▶ [Brief] Restate the whole listing exactly, leaving nothing out.

▶ [Exercise data]
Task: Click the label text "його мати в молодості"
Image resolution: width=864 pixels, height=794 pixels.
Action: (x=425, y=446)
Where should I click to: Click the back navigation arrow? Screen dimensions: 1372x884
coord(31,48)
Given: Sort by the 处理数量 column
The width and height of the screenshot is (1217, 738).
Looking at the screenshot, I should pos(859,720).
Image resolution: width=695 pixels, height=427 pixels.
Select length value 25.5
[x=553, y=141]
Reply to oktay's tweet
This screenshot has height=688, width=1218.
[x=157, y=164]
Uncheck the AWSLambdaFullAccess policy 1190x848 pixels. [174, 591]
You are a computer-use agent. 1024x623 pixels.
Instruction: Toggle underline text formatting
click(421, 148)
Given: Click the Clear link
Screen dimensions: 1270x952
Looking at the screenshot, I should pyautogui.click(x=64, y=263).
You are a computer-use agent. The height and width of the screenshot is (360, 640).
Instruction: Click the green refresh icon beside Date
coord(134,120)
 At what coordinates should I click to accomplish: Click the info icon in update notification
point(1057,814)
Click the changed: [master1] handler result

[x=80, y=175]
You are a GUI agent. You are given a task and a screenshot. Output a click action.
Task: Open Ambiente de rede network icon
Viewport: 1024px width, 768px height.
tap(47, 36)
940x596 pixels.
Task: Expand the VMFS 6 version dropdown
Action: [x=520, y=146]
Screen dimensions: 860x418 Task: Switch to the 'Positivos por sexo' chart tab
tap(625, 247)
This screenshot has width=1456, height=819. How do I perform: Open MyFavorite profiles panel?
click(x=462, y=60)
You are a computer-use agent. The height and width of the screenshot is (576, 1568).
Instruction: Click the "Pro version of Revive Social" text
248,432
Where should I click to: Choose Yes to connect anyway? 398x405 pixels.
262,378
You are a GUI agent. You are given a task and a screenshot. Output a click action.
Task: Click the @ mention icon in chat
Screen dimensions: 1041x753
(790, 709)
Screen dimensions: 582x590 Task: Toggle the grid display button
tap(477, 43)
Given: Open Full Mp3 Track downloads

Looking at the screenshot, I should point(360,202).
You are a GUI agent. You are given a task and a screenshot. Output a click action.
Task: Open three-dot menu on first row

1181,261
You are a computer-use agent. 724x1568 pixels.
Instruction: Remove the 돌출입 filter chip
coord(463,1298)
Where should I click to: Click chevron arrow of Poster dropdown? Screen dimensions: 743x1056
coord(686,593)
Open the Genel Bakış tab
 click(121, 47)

▶ [Result for this exercise]
Task: Click the label text "його мати в молодості"
Image resolution: width=864 pixels, height=794 pixels.
Action: (x=425, y=446)
Where should I click to: Click the back navigation arrow? Screen dimensions: 1372x884
coord(31,48)
Given: Sort by the 处理数量 column
The width and height of the screenshot is (1217, 738).
Looking at the screenshot, I should pos(859,720).
Image resolution: width=695 pixels, height=427 pixels.
Select length value 25.5
[x=553, y=141]
Reply to oktay's tweet
This screenshot has height=688, width=1218.
[x=157, y=164]
Uncheck the AWSLambdaFullAccess policy 1190x848 pixels. [174, 591]
You are a computer-use agent. 1024x623 pixels.
Instruction: Toggle underline text formatting
click(421, 148)
Given: Click the Clear link
Screen dimensions: 1270x952
Looking at the screenshot, I should pyautogui.click(x=64, y=263).
You are a computer-use agent. The height and width of the screenshot is (360, 640).
Instruction: Click the green refresh icon beside Date
coord(134,120)
 At what coordinates should I click to accomplish: Click the info icon in update notification
point(1057,814)
Click the changed: [master1] handler result

[x=80, y=175]
You are a GUI agent. You are given a task and a screenshot. Output a click action.
Task: Open Ambiente de rede network icon
Viewport: 1024px width, 768px height.
tap(47, 36)
940x596 pixels.
Task: Expand the VMFS 6 version dropdown
Action: [x=520, y=146]
Screen dimensions: 860x418 Task: Switch to the 'Positivos por sexo' chart tab
tap(625, 247)
This screenshot has width=1456, height=819. How do I perform: Open MyFavorite profiles panel?
click(x=462, y=60)
You are a computer-use agent. The height and width of the screenshot is (576, 1568).
Instruction: Click the "Pro version of Revive Social" text
248,432
Where should I click to: Choose Yes to connect anyway? 398x405 pixels.
262,378
You are a GUI agent. You are given a task and a screenshot. Output a click action.
Task: Click the @ mention icon in chat
Screen dimensions: 1041x753
(790, 709)
Screen dimensions: 582x590 Task: Toggle the grid display button
tap(477, 43)
Given: Open Full Mp3 Track downloads

Looking at the screenshot, I should point(360,202).
You are a GUI agent. You are given a task and a screenshot. Output a click action.
Task: Open three-dot menu on first row

1181,261
You are a computer-use agent. 724x1568 pixels.
Instruction: Remove the 돌출입 filter chip
coord(463,1298)
Where should I click to: Click chevron arrow of Poster dropdown? Screen dimensions: 743x1056
coord(686,593)
Open the Genel Bakış tab
 click(121, 47)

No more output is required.